Slipping for the second session in a row, the Philippine Stock Exchange index (PSEi) lost 26.52 points or 0.37 percent to close at 7,232.47.
The PSEi was weighed down by the industrial, holding firm and property counters. On the other hand, the financial, services and mining/oil counters ended higher.
Value turnover for the day was relatively thin at P4.39 billion. There were 103 decliners that edged out 84 advancers while 54 stocks were unchanged.
“Philippine markets closed in the red as the US indices were artificially pushed up while Asian counterparts mostly traded in negative territory. While the major (US) averages continue to post record all-time highs with alarming regularity, the performance over much of the week pointed to confusion about what exactly the ‘Trump trade’ is, or whether that narrative remains valid. With that in mind Trump’s first major presidential address to a joint session of Congress on Tuesday will take on even greater significance,” said Luis Gerardo Limlingan, managing director at local stockbrokerage Regina Capital Development.
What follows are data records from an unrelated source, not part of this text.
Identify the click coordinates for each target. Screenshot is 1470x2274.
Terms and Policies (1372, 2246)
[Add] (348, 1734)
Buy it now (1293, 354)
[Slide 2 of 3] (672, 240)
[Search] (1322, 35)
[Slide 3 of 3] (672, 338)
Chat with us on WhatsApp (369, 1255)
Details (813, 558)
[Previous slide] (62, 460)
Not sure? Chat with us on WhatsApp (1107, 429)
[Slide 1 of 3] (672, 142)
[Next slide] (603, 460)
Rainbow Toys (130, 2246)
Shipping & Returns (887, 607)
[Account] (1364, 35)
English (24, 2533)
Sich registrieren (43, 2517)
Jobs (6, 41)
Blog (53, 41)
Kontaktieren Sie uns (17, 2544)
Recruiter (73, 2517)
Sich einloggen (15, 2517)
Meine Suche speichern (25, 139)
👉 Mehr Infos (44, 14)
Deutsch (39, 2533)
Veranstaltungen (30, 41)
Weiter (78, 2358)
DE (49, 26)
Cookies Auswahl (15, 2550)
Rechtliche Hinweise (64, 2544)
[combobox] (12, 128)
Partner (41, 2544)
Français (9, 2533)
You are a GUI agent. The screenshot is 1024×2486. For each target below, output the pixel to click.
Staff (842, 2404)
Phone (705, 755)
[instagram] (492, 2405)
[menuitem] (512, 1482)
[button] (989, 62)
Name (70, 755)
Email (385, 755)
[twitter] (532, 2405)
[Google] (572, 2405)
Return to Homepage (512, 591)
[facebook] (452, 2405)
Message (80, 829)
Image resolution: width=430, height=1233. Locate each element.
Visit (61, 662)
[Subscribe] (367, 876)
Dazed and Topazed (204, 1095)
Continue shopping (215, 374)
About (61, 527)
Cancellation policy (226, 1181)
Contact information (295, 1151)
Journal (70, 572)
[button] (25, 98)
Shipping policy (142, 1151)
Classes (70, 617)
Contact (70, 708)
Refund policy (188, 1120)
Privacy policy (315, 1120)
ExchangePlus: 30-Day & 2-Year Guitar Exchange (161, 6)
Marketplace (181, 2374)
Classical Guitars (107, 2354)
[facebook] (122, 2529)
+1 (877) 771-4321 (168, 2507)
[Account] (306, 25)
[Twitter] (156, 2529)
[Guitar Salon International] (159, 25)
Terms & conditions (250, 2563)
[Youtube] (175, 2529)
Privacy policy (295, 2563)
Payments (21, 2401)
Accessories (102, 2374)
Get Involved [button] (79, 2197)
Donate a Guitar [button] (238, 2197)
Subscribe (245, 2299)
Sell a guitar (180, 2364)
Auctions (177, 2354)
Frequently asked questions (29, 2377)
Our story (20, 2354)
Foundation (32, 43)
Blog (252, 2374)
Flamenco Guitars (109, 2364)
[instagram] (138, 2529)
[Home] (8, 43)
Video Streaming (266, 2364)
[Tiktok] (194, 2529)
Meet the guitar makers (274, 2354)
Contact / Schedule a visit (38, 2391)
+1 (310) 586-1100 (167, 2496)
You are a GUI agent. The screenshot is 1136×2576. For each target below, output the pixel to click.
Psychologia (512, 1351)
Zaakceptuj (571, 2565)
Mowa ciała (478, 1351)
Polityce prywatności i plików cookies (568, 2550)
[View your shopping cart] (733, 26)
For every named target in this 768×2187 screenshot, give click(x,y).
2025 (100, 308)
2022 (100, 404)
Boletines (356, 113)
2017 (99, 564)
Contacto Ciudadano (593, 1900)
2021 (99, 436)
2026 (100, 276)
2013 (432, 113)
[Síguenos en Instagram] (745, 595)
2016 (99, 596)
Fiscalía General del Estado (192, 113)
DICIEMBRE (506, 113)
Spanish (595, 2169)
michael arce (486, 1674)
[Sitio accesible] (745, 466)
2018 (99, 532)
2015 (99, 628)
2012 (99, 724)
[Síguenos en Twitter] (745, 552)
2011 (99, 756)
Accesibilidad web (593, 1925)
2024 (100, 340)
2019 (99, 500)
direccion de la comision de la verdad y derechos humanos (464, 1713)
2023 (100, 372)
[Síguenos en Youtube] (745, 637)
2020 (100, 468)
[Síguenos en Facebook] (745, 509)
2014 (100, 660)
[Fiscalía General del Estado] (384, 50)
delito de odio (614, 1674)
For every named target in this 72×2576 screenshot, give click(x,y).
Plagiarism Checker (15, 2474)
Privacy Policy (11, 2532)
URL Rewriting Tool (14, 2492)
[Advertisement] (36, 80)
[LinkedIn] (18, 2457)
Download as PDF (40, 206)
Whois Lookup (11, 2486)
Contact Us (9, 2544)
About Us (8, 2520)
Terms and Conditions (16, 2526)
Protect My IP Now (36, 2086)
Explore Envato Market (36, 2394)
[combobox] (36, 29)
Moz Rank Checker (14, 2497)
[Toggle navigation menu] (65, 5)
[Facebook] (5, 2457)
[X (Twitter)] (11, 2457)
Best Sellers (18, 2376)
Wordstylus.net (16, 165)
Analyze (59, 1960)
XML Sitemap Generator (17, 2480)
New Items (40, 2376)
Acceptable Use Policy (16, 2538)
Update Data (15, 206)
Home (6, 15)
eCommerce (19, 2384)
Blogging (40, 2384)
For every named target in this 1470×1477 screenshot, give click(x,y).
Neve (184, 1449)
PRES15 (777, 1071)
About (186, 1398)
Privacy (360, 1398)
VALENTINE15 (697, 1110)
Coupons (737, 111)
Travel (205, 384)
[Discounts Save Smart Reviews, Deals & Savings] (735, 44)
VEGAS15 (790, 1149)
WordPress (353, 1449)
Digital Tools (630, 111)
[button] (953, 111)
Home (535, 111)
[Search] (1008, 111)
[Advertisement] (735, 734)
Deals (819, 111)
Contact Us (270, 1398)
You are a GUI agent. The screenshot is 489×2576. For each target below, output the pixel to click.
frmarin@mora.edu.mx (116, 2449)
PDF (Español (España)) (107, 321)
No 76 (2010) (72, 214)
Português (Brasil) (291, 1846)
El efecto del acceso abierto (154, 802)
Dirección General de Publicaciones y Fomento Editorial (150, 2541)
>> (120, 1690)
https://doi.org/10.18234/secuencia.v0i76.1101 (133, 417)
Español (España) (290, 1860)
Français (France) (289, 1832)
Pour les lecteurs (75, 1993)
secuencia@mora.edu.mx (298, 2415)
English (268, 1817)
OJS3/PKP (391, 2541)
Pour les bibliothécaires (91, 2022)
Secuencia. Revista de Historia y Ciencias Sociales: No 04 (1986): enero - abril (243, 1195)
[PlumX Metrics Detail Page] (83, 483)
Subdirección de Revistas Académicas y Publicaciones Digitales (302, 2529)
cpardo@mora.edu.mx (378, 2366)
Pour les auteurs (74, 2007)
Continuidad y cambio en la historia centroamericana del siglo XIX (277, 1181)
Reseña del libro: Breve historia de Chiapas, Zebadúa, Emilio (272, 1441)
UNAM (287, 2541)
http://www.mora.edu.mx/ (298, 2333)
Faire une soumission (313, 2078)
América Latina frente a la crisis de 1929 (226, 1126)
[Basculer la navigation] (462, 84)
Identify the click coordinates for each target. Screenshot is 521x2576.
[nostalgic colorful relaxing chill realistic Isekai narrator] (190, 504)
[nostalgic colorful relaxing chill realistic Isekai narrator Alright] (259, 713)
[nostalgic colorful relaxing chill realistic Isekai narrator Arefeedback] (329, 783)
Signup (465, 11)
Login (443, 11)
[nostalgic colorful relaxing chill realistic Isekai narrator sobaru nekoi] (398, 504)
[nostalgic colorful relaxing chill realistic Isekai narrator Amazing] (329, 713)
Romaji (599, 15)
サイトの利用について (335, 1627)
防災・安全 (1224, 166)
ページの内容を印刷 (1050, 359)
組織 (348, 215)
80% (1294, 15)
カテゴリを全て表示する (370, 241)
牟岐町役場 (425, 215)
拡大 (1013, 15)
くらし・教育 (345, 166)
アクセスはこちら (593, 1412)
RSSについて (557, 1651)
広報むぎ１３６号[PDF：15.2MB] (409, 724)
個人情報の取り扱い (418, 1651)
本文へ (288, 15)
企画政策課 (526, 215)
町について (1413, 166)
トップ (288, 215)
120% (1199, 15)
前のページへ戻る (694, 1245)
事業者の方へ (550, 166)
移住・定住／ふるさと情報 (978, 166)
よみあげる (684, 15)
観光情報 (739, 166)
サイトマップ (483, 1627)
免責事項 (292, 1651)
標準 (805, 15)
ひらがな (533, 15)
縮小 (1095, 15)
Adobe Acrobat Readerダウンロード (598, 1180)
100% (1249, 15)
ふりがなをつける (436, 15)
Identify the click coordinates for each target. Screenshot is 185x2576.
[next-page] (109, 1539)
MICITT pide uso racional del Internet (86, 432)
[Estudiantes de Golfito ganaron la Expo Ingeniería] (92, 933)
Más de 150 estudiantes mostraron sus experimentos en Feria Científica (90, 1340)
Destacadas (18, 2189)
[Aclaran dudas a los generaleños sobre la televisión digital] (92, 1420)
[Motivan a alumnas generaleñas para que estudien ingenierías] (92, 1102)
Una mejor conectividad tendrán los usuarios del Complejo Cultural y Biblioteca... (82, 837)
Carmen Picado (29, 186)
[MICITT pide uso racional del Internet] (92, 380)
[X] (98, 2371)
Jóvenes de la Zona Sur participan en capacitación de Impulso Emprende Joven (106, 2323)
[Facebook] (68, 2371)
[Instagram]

“Financial markets are eagerly awaiting more information on the details and timing of US tax reform. We continue to expect that a major US tax reform, featuring declines in corporate and personal income tax rates among other things, will be passed before the end of the 2017 calendar year and deliver a boost of roughly 1.5 percent to US GDP (gross domestic product) in 2018-2021,” Citigroup said in a research note Monday.
The PSEi was weighed down by GT Capital, which fell by 2.02 percent, as well as SM Prime, URC and Ayala Corp., which all declined by more than 1 percent. SMIC, ALI and MPI also slipped.